Il contribuente che ritenga di aver indebitamente pagato un quantum di imposta superiore a quanto dovuto, potrà richiedere il rimborso, presentando istanza di rimborso ex. art 38 D.P.R. n. 602/1973.

Precisando che, l’istanza di rimborso potrà riguardare solo la TARI pagata a partire dal 2014 e che il termine per presentare l’istanza si prescrive entro 5 anni dal pagamento degli importi non dovuti, la stessa non è soggetta a particolari formalità, come chiarito dal MEF. È tuttavia opportuno che all’interno della stessa siano riportati:

  • i dati sensibili del contribuente (che richiede il rimborso);
  • il periodo per il quale il rimborso è richiesto;
  • il vincolo giuridico che lega il contribuente all’immobile;
  • i dati catastali riferiti all’immobile principale e alle pertinenze ad esso annesse, in relazione alle quali è stata erroneamente applicata la quota variabile della tariffa.

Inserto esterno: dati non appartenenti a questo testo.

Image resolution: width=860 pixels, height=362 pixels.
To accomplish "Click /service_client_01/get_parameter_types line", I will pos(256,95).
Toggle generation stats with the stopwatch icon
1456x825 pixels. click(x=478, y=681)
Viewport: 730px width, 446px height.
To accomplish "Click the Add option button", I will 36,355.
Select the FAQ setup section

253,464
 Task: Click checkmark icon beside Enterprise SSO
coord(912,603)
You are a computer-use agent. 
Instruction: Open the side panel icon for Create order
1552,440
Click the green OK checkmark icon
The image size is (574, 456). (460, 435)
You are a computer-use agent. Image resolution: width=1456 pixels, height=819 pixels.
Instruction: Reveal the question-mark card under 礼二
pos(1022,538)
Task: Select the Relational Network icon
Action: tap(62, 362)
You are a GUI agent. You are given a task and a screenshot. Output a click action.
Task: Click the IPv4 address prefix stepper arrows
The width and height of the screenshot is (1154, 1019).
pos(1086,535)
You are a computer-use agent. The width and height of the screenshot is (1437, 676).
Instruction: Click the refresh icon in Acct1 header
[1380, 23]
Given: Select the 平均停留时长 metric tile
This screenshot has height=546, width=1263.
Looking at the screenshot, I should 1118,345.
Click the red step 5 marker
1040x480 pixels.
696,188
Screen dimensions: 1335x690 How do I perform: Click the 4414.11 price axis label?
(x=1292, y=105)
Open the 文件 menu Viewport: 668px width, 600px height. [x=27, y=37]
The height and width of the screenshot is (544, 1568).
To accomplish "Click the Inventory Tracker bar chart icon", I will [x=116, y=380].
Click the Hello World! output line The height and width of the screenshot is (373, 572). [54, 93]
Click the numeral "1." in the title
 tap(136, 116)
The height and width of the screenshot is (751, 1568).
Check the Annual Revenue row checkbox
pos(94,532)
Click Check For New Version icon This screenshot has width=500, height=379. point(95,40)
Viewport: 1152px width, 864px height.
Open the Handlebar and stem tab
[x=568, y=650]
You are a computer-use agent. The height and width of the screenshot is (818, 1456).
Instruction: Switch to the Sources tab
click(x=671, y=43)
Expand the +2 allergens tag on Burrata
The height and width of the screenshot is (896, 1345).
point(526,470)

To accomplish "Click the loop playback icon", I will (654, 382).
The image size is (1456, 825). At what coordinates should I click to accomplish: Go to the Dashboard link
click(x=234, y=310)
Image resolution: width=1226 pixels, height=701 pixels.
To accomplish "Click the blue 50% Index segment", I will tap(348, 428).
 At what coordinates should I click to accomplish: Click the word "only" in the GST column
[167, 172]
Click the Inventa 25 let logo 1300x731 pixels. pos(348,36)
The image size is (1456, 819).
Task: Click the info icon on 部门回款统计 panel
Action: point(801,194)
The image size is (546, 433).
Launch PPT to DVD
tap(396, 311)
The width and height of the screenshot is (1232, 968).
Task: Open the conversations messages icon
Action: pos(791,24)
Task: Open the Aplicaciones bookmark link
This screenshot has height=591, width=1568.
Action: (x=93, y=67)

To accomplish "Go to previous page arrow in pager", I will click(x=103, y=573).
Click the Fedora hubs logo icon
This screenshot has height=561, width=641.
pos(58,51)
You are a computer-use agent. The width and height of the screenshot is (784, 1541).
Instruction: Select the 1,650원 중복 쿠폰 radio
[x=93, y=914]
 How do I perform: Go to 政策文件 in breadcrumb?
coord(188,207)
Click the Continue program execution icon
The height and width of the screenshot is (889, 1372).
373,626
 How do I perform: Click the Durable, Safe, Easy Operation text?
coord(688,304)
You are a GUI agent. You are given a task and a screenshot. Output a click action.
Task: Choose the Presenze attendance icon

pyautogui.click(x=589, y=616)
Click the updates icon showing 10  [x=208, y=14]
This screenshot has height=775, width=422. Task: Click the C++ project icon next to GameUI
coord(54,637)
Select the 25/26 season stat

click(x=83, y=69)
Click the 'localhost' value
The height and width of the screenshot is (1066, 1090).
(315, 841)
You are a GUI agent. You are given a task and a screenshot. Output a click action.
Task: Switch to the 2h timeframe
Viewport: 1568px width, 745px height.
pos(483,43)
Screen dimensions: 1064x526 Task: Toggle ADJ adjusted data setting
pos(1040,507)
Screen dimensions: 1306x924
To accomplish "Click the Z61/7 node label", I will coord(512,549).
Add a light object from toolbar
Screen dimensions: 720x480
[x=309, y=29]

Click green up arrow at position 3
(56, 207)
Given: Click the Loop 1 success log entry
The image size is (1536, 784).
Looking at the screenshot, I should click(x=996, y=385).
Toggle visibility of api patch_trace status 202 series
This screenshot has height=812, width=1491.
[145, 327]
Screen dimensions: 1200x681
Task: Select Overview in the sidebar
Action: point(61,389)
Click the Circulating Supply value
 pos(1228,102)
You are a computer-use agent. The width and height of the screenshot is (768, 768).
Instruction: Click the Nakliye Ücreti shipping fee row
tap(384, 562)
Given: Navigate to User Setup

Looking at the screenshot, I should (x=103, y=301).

L’istanza di rimborso dovrà essere presentata dal contribuente, a mezzo PEC o raccomandata A/R, direttamente alla società privata che, all’epoca in cui risale il tributo oggetto di contestazione gestiva l’entrata; nell’eventualità (probabile) in cui la suddetta società non esiste più, l’istanza dovrà essere proposta (congiuntamente) nei confronti della nuova società di gestione e del Comune. A seguito di tale procedura, potrà verificarsi che:

  • Al contribuente sia riconosciuto il rimborso;
  • Al contribuente sia notificato un provvedimento di diniego; in tal caso il contribuente che voglia proseguire per il recupero delle somme non dovute, potrà servirsi dello strumento del ricorso entro 60 giorni dalla notifica del diniego;
  • Al contribuente non sia riconosciuto né il rimborso né gli sia comunicato Alcun provvedimento di diniego; in tal caso il contribuente potrà procedere giudizialmente per il recupero delle somme, mediante ricorso da presentarsi dopo 90 giorni dalla data di presentazione dell’istanza.